Series: HPMP Sauce Collection

Category: Low-Calorie, High-Protein Sauces


Sauces are how you make clean eating taste amazing. This collection starts with the HPMP Low-Cal Mayo Ranch Base — a creamy, protein-rich ranch-style sauce — and shows how to turn it into five different variations using the same base mix. Each keeps calories low, protein high, and flavor strong.


FAST FACTS

Prep Time: 5 minutes

Cook Time: 0 minutes

Total Time: 5 minutes

Servings: ~8 (20g per serving)

Difficulty: Beginner

Goal: Delicious Sauces without all the Calories.


INGREDIENTS — BASE RANCH

• 180 g (¾ cup) light Greek yogurt (plain, nonfat)

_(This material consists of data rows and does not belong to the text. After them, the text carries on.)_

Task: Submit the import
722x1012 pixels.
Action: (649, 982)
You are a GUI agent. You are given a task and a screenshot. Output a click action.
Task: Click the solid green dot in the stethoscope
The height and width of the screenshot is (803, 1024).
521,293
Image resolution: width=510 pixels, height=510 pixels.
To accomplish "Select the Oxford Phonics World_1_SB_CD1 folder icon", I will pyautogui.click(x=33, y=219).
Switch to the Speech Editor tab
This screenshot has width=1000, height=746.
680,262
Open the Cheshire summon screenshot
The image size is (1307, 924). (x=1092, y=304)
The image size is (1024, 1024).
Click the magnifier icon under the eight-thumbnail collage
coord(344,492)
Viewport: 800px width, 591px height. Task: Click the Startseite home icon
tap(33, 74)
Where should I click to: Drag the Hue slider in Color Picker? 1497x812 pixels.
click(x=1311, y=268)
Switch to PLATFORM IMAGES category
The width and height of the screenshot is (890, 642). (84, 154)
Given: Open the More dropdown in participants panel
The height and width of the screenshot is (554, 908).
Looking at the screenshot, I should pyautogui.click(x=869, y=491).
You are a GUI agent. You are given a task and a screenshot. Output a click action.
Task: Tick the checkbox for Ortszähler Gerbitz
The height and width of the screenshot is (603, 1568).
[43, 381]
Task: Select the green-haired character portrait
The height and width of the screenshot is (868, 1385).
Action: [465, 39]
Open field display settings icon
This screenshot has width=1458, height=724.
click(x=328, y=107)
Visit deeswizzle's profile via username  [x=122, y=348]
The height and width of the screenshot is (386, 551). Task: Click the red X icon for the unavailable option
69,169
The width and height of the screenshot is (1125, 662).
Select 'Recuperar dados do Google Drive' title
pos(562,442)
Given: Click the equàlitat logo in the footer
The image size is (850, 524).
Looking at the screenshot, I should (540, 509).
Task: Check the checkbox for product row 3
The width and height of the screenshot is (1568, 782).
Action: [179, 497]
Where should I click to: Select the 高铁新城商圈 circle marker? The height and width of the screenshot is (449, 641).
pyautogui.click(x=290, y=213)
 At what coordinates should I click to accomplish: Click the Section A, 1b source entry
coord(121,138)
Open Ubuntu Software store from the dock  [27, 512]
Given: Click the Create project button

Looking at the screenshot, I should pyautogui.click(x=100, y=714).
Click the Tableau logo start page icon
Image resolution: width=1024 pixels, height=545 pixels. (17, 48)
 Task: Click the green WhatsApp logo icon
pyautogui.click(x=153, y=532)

• 25 g (1½ tbsp) fat-free mayo

• 15 g (1 tbsp) ranch seasoning mix (store-bought or homemade)

• 20 ml (1½ tbsp) skim milk

• 15 g (1 tbsp) fresh dill (or 1 tsp dried)

• 1 tsp lemon juice or white vinegar

• Pinch of salt and pepper


WHY THESE INGREDIENTS

Greek yogurt: High in protein and adds thick, creamy texture without the fat.

Fat-free mayo: Keeps the classic ranch flavor while staying light.

• Ranch seasoning: Gives consistent taste and seasoning balance.

Dill + lemon juice: Add freshness, acidity, and that signature ranch tang.

Skim milk: Adjusts thickness to your preference.


STEP-BY-STEP

1. Mix the Base: In a medium bowl, whisk together Greek yogurt and fat-free mayo until smooth.

2. Add Seasoning: Stir in ranch seasoning, dill, salt, and pepper until evenly mixed.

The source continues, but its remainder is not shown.